Imagine looking the sole survivors of one of the worst and most infamous racial massacres in American history straight in the eye and being told they are owed nothing for what they endured. Imagine saying this to black people who are demanding reparations not as descendants of victims, but as victims themselves.

This is exactly what is happening to 109 year old people Viola Ford Fletcher And lacey beningfield randall and the estate of Fletcher’s late brother Hughes Van Ellis, who died at the age of 102. All three black American citizens were personal victims of the Tulsa Race Massacre of 1921, in which hundreds of black people were brutally murdered and resulting in the destruction of Black Wall Street.

Survivors of the Tulsa race gather in Washington DC on Juneteenth

Viola Ford Fletcher/Source: Anadolu/Getty

Tulsa prepares for 100th anniversary of the Tulsa Massacre

lacey beningfield randall, Source: Brandon Bell/Getty

Today, April 2, the Oklahoma Supreme Court will hear oral arguments not only on whether Tulsa survivors will receive compensation, but whether they even have the right to go to trial to argue for compensation.

Randall and Fletcher jointly said, “We are grateful that our now weary bodies endured long enough to bear witness to America and Oklahoma providing survivors of race genocide the opportunity to access the legal system. ” statement, “We have come across many people who have knocked on the doors of the court and have been either beaten back or not allowed to enter the door. Now, our quest for justice is in the hands of our Oklahoma Supreme Court. They have the power to open the doors of justice and give us an opportunity to prove our case.”
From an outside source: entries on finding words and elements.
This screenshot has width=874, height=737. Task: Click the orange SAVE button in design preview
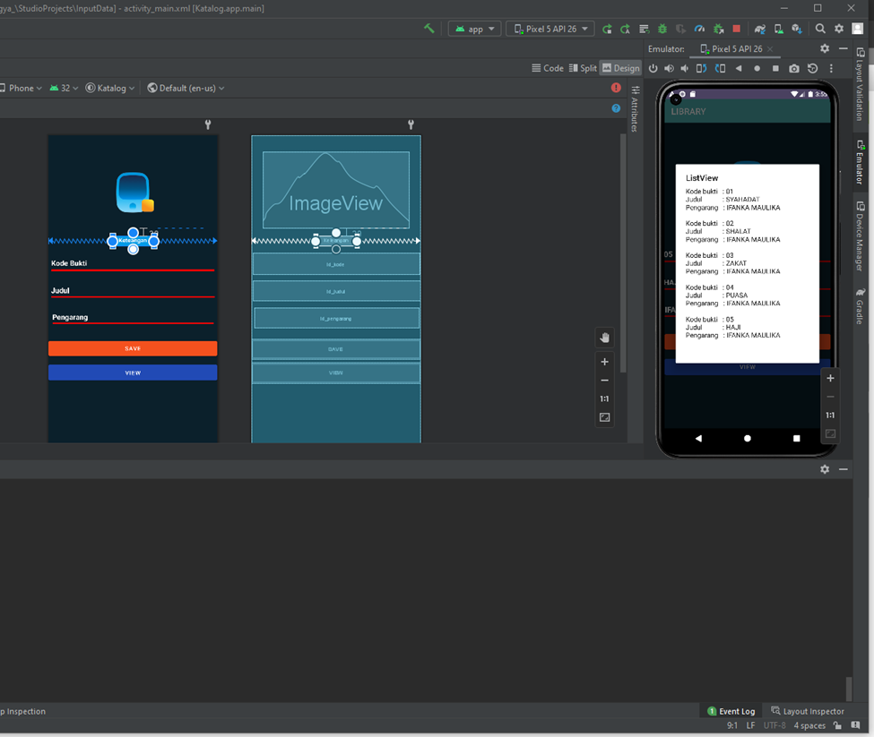[133, 348]
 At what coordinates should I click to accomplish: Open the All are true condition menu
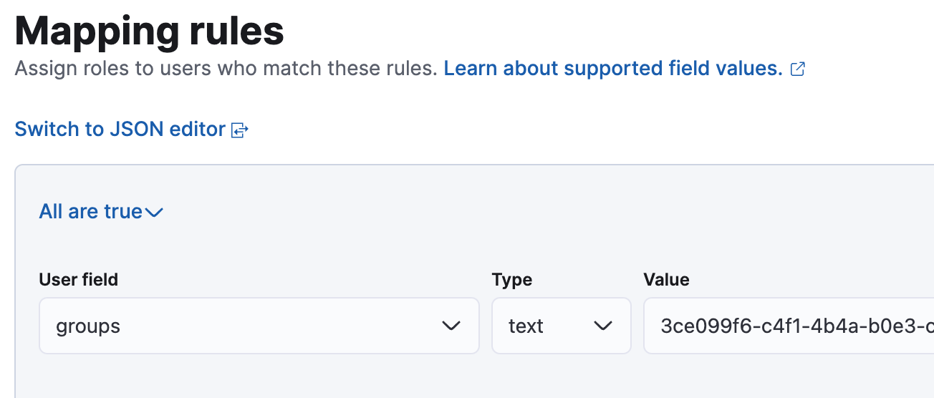[x=91, y=212]
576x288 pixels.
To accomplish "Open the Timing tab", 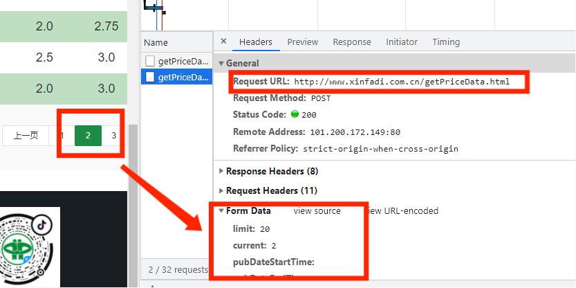I will click(x=446, y=42).
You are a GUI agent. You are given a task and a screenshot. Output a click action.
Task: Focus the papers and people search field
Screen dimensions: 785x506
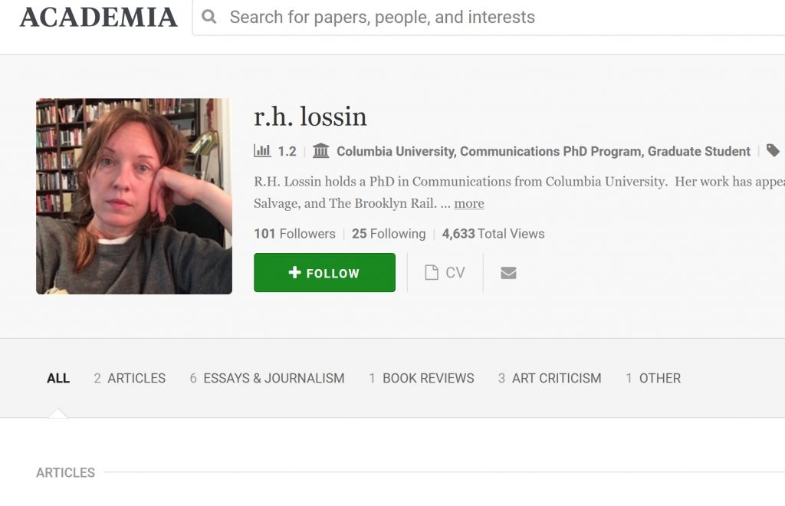coord(488,18)
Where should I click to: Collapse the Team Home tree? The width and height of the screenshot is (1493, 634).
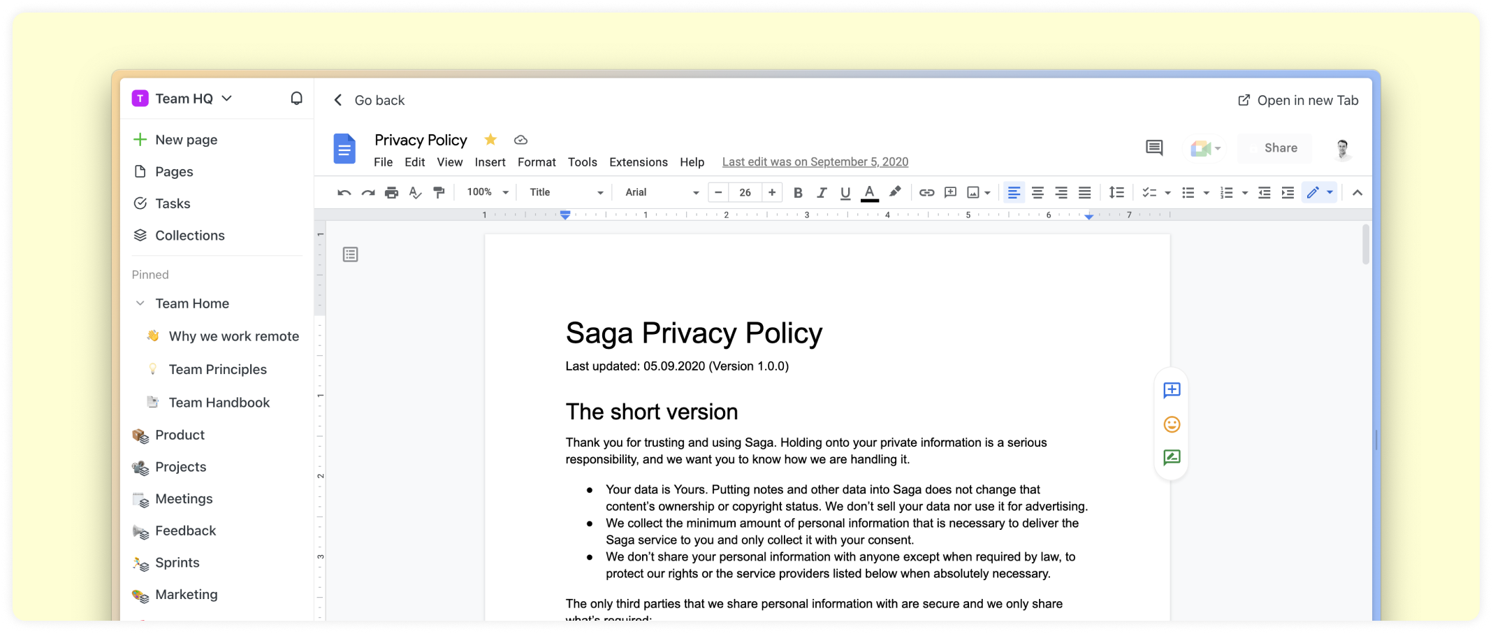(140, 303)
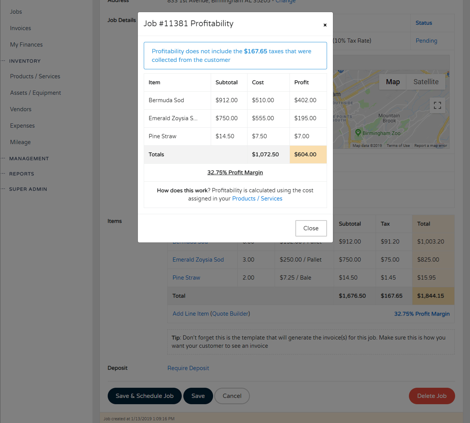Viewport: 470px width, 423px height.
Task: Close the dialog with the Close button
Action: [311, 228]
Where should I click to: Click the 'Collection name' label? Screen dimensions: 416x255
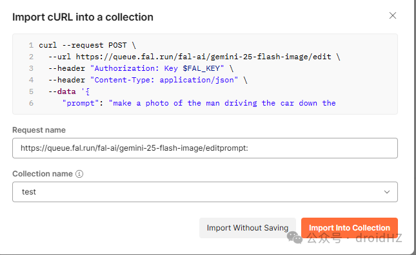click(x=43, y=174)
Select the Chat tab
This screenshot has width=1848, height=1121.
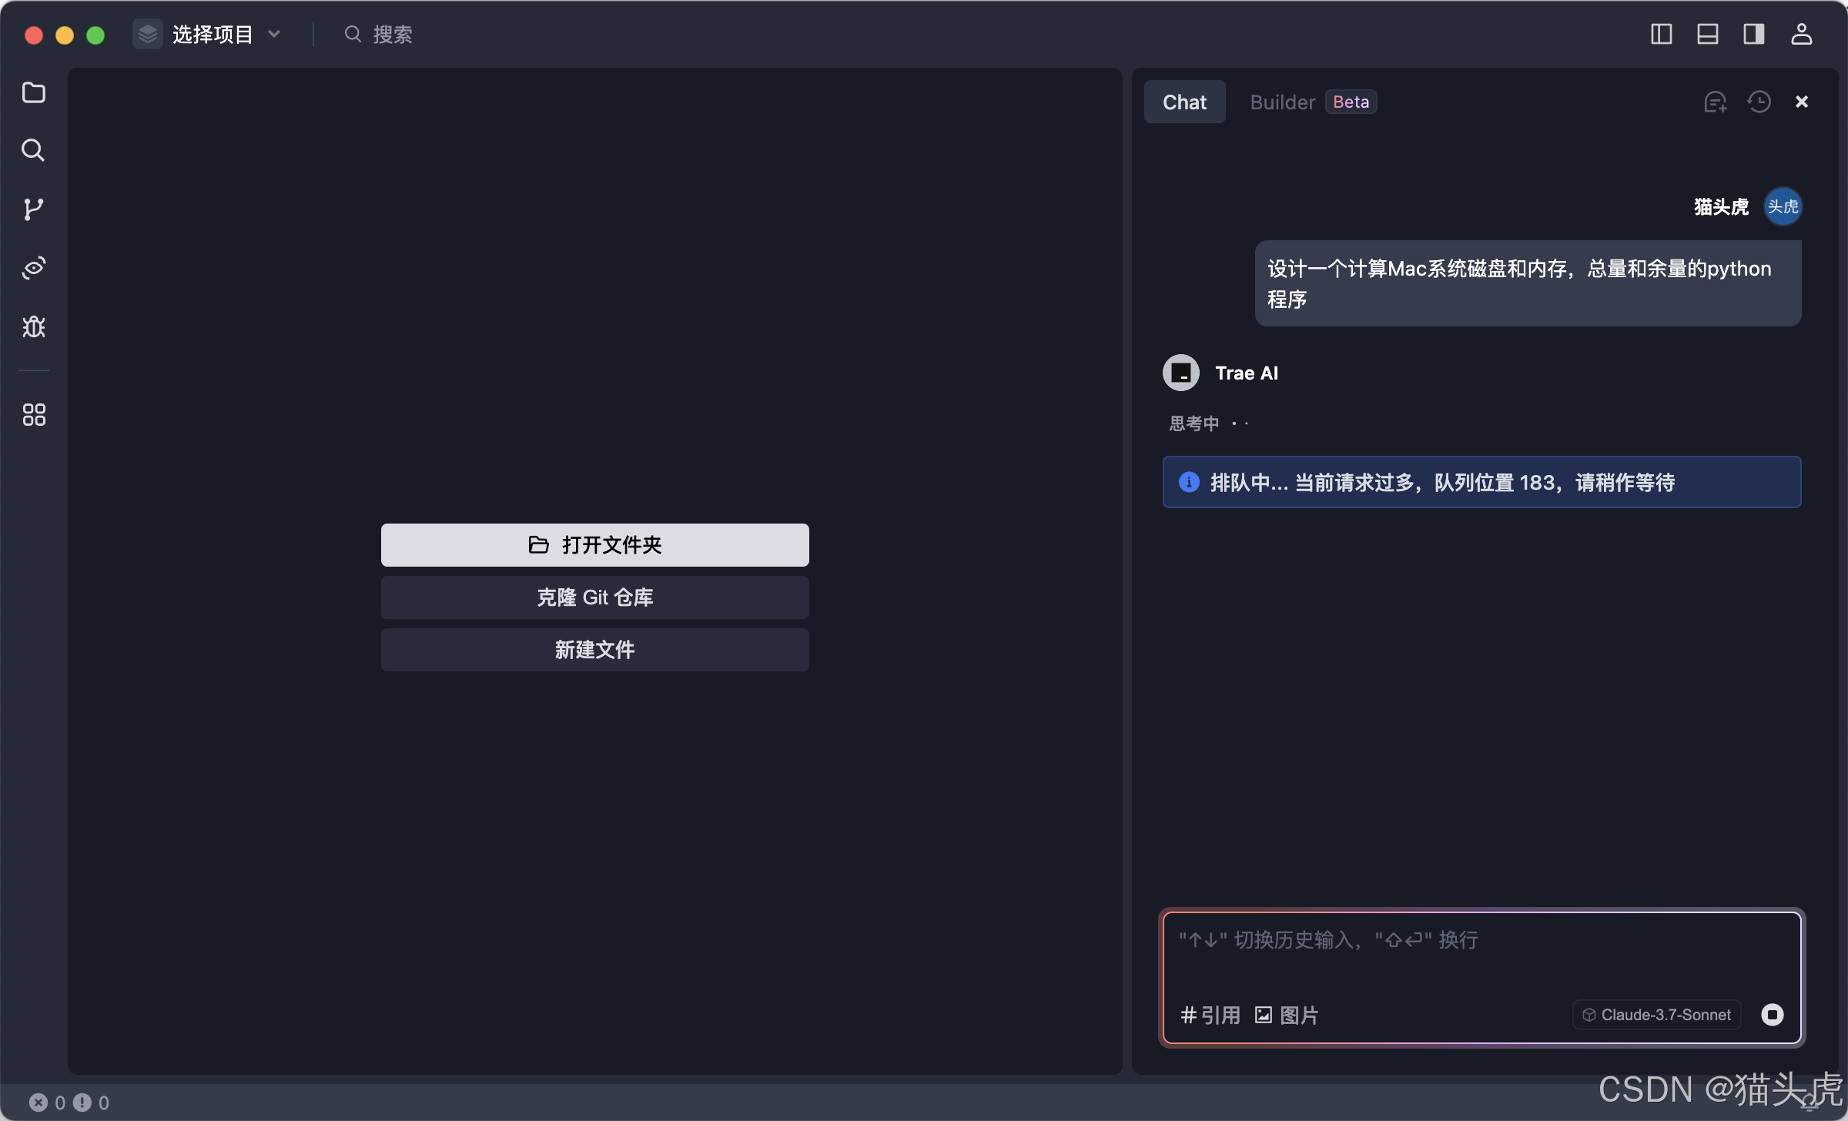(1183, 102)
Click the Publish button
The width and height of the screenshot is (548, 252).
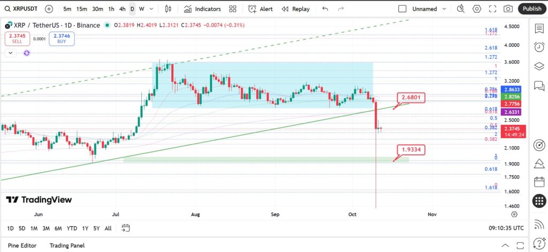(x=532, y=9)
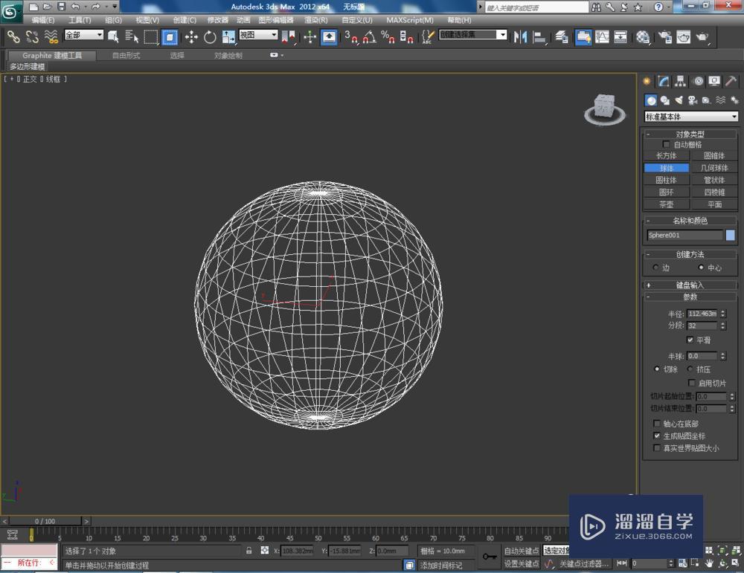The width and height of the screenshot is (744, 573).
Task: Expand the 创建选择集 named selection dropdown
Action: (x=501, y=33)
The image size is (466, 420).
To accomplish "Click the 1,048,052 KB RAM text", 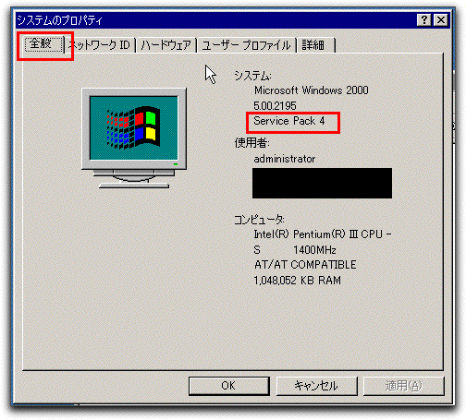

Randall and Fletcher should spend their final years relaxing and enjoying time with their family. Instead, they are “grateful” to still be alive and to endure court battles in an arduous effort to convince Tulsa (and by extension, America) that it needs to right the wrong that left a thriving black Devastated the community, destroyed black families and took hundreds of black lives.

In 2022, a Tulsa judge allowed a lawsuit to move forward accusing the city of Tulsa and other related departments of complicity in the massacre, and its impact is still being felt today by survivors and their families.

women told cnn They have argued that the damage caused during the genocide was a “public nuisance” from the beginning and are seeking relief from the nuisance as well as recovery of “unjust enrichment” received by others from the “exploitation of the genocide”.

Generally, according to the Legal Information Institute, a public nuisance occurs when a person or entity “unreasonably interferes with the common right of the general public”.

However, on Fletcher’s 109th birthday, May 10, 2023, she was back in court fighting a new motion to dismiss the case.

“I didn’t feel very good about it,” Fletcher told CNN.

“It was really unpleasant to be there for so many hours but you know I’d be willing to do it again,” Fletcher said.

Unfortunately, just a few months later, a Motion to dismiss case granted The City of Tulsa argued in part that “merely being associated with a historical event does not give an individual unlimited rights to seek compensation related to the event”.

So the families appealed to the Oklahoma Supreme Court, which took up the case in August 2023.

Now, Randall and Fletcher are in a last-ditch effort to get a chance to argue for reparations once again.

Imagine working so hard to keep direct survivors of horrific crimes from being denied justice and fighting for justice more than a century later. The callous indifference that Tulsa and its legal representation are showing these survivors is indicative of America’s indifference and refusal to properly atone for its racist, deeply oppressive, and oppressive past. And this is the America some Americans want Make it great again.